'It's a great deal of money,' I told her. She snorted. 'If he tells the truth.'

'I think he does. A man doesn't survive in a city like Rome for as long as I have without gaining a grain of judgment. Marcus Mummius is honest, insofar as he can be. Not very forthcoming, I'll admit-'

'But he won't even tell you who sent him!'

'Indeed, he won't tell me, but he openly admits that he won't. In other words, he tells the truth.'

Bethesda made a rude noise with her lips. 'You sound like one of those orators you're always working for, like that ridiculous Cicero, saying truth is a he and a lie is the truth, however it happens to suit you.'

I bit my tongue and took a deep breath. 'Trust me, Bethesda. I've stayed alive until now, haven't I?' I looked into her eyes and thought I saw a slight warmth amid the cold fire. I laid my hand on her shoulder. She shrugged it off and turned away. So it always goes.

I stepped closer and put my hands on the back of her neck, sliding them under the cascades of her hair. She had no right to refuse me, and did not draw away, but she stiffened at my touch and held her head high, even when I bent to kiss her ear. 'I will come back,' I said. 'After five days I return. So the man promises.'

I saw her cheeks tighten and her jaw tremble. She blinked rapidly, and I noticed the fan of wrinkles that time had gathered at the outer corner of her eye. She stared at the blank wall before her. 'It would be different if I knew where you were going.'

I smiled. Bethesda had known only two cities in her life, Alexandria and Rome, and except for the voyage between has never ventured a mile outside either one. What could it matter to her whether I was going to Cumae or Carthage?

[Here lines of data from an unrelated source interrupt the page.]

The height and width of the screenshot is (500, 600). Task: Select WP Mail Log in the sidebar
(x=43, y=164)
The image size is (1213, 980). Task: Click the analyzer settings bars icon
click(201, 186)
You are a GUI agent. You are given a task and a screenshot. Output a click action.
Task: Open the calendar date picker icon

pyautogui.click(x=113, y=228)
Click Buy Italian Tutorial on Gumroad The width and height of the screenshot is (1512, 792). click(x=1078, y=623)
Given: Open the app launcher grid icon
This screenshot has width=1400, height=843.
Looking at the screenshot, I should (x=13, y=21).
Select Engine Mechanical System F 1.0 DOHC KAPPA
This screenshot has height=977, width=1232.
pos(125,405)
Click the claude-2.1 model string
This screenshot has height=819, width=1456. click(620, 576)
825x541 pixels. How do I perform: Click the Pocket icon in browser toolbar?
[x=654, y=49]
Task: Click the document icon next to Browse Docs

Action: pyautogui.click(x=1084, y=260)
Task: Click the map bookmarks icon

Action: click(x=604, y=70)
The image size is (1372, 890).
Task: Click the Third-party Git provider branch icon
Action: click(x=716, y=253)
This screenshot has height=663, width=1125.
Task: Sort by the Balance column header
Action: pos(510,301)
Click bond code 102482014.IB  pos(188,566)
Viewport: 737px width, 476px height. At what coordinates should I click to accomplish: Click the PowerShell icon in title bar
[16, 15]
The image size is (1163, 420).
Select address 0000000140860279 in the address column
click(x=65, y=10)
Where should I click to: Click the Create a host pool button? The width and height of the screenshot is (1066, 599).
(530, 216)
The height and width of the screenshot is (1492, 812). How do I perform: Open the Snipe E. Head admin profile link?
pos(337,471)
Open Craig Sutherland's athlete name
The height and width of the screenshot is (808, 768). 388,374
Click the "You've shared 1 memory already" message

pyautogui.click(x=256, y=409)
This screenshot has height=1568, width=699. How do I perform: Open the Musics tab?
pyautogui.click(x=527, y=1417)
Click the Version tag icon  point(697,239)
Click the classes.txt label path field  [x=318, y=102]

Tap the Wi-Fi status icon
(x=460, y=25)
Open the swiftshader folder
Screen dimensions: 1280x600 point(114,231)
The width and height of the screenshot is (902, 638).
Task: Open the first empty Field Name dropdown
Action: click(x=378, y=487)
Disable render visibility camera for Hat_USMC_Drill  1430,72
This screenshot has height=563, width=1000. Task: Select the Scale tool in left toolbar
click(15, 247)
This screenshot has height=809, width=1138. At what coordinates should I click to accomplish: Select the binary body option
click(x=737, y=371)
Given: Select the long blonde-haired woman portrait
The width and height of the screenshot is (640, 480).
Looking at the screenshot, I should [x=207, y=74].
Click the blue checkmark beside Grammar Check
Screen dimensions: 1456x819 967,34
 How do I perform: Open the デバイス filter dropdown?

'Well,' I sighed, 'if it will give you any comfort, I suspect that Eco and I will be spending the next few days somewhere in the vicinity of Baiae. You've heard of it, haven't you?'

She nodded.

'It's a beautiful little region down the coast,' I said, 'inside the Cape of Misenum, situated on the bay which the locals call the Cup, across the water from Puteoli and Pompeii. They say the views of Capri and Vesuvius are quite splendid. The richest of the rich build fine homes on the seashore and bathe in hot mud.'

'But how do you know where you're going if the man won't tell you?'

'It's only a guess.'

Bethesda softened beneath my touch. She sighed, and I knew that she was reconciled to my going, and to the prospect of being the mistress of the house for a few days, having sole command over the other slaves. From previous experience, I knew that in my absence she was a thoroughly ruthless tyrant. I only hoped that Belbo would be able to bear up under her harsh rule. The thought made me smile.

I turned and saw that Eco waited in the doorway. For an instant his face held an expression of intense fascination; then he crossed his arms and rolled his eyes, as if to deny any interest or sympathy with the moment of tenderness he had interrupted. I quickly kissed Bethesda's cheek and turned to go.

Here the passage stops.